▶ _TO DO_: Only the lines from the one containing "Screen dimensions: 197x156" to the end of the data are wanted; print them exactly as they appear.

▶ _RECORDS FOR THIS TASK_:
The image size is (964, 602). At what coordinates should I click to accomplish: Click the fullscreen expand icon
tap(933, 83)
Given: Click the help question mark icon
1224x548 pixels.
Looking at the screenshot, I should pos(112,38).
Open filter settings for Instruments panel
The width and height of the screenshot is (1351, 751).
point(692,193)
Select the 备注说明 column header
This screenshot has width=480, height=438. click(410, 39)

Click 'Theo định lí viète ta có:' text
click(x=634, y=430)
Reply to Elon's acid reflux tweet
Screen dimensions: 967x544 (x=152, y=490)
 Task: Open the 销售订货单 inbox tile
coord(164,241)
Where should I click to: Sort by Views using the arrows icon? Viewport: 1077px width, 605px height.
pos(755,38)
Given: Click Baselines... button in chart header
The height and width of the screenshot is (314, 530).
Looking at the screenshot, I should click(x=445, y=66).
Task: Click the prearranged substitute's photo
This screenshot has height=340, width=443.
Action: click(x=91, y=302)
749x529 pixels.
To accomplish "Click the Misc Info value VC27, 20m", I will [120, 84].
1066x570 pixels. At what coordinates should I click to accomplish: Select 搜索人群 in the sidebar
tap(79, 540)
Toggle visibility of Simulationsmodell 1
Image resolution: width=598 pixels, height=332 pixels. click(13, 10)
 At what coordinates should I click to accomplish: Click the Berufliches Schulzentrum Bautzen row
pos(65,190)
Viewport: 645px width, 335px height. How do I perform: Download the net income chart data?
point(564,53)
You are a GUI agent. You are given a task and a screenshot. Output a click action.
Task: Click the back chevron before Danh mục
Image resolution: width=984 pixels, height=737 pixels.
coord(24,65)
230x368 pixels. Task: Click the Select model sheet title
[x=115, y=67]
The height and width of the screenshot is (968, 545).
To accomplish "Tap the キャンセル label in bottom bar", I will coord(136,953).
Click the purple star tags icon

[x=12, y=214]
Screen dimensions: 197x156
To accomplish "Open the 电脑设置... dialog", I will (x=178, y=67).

▶ _ANSWER FOR THE TASK_:
Screen dimensions: 197x156
To accomplish "Open the 电脑设置... dialog", I will (x=178, y=67).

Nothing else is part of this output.